Volatility in Capital Markets
Under present market conditions, publicly traded securities in the industrial technology industry are subject to price volatility. The market for securities of industrial technology companies may be subject to market trends regardless of the success of Abound. A volatile capital market may impede the ability to undertake future financings, strategic alliances and acquisitions.
11
ABOUND ENERGY INC.
(Formerly Zinc8 Energy Solutions Inc.)
MD&A
December 31, 2024
FINANCIAL AND DISCLOSURE CONTROLS AND PROCEDURES
In connection with National Instrument 52-109 (Certification of Disclosure in Issuer's Annual and Interim Filings) ("NI 52-109"), the Chief Executive Officer and Chief Financial Officer of the Company have filed a Venture Issuer Basic Certificate with respect to the financial information contained in the consolidated financial statements for the year ended December 31, 2024, and this accompanying MD&A (together the "Annual Filings").

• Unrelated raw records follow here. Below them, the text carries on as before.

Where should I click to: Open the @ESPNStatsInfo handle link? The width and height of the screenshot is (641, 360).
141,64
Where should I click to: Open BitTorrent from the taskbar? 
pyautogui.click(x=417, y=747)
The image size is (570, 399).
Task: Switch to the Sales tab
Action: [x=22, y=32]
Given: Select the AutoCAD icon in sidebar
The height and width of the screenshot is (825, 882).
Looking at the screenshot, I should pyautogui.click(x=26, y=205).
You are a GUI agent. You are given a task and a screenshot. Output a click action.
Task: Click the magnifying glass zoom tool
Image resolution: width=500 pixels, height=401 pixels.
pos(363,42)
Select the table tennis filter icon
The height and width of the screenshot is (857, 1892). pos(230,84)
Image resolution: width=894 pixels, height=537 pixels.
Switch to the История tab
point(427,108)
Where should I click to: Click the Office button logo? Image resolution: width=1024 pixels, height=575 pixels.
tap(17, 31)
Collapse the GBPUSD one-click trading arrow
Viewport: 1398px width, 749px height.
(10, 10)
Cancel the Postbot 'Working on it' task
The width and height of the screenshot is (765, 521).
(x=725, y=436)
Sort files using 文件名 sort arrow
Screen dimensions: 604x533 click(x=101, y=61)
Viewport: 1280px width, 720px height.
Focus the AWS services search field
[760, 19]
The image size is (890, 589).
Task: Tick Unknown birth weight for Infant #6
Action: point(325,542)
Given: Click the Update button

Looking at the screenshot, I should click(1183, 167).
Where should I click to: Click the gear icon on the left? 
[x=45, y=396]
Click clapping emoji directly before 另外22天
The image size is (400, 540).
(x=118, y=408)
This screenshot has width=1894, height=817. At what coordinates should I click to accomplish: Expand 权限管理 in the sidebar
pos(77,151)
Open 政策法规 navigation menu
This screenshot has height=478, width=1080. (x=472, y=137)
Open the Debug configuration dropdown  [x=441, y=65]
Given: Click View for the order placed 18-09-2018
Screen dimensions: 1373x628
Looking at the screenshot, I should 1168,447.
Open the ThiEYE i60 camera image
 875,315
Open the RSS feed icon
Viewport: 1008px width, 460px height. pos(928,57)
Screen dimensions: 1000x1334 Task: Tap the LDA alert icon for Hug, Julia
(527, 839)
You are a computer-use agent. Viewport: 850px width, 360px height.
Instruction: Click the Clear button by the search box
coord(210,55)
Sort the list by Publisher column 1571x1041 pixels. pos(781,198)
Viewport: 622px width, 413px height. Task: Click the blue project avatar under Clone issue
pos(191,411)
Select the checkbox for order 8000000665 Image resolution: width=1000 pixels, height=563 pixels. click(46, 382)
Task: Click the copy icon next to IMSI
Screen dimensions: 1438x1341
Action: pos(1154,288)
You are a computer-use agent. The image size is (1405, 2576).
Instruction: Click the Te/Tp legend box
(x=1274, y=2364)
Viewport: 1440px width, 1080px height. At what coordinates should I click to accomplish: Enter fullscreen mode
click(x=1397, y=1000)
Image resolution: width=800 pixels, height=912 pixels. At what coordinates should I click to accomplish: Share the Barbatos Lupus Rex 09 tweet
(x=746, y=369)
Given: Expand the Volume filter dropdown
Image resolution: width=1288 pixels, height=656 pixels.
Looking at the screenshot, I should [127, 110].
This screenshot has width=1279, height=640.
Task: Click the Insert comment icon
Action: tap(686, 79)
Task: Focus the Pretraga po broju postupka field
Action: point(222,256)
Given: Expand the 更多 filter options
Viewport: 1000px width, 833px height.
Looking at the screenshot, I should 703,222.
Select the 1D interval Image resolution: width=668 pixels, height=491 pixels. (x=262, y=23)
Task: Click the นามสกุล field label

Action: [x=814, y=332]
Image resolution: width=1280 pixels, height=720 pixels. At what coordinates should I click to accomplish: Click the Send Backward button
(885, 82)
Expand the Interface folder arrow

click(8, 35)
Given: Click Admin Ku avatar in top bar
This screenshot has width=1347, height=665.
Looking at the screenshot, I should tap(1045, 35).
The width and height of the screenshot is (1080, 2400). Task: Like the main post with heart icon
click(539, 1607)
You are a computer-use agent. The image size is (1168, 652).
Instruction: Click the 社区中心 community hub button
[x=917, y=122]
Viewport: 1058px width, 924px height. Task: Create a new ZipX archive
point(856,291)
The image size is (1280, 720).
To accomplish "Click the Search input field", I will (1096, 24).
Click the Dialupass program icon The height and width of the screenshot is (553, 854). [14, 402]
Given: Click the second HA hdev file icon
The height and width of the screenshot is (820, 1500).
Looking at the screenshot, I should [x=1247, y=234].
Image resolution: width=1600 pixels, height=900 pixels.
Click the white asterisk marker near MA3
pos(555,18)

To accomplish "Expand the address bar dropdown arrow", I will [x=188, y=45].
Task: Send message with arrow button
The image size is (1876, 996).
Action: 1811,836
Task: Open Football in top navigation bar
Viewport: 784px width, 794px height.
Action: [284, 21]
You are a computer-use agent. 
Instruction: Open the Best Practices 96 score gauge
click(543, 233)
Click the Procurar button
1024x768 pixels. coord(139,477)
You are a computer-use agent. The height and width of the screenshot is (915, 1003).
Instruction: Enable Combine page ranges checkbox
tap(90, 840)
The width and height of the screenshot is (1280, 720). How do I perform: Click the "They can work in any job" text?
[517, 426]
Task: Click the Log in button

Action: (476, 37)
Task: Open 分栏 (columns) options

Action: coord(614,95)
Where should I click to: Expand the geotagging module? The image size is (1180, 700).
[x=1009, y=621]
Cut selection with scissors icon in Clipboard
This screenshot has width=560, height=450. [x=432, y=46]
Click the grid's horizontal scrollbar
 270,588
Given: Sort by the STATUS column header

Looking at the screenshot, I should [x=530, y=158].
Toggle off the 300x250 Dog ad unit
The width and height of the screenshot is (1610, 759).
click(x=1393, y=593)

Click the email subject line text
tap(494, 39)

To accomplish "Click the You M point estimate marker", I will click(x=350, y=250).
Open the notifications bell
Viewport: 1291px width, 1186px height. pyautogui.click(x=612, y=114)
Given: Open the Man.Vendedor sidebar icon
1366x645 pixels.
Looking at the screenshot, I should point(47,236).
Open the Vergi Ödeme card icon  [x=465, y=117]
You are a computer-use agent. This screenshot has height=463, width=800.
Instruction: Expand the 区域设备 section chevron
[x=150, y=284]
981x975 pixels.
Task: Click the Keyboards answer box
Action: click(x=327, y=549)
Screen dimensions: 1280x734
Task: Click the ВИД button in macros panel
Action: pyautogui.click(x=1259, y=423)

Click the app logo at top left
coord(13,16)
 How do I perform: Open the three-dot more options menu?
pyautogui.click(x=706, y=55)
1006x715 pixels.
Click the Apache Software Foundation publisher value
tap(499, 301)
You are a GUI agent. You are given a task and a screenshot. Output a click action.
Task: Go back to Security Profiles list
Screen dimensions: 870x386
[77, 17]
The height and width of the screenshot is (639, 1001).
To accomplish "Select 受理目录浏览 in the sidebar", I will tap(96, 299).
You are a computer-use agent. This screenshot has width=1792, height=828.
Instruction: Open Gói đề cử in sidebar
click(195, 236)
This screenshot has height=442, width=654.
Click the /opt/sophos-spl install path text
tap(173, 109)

In contrast to the full certificate under NI 52-109, the Venture Issuer Basic Certificate does not include representations relating to the establishment and maintenance of disclosure controls and procedures and internal control over financial reporting, as defined in NI 52-109. For further information the reader should refer to the Venture Issuer Basic Certificates filed by the Company with the Annual Filings on SEDAR+ at www.sedarplus.ca.
Additional information related to the Company, including the Company's annual information form for the year ended December 31, 2024, is available on SEDAR+ at www.sedarplus.ca.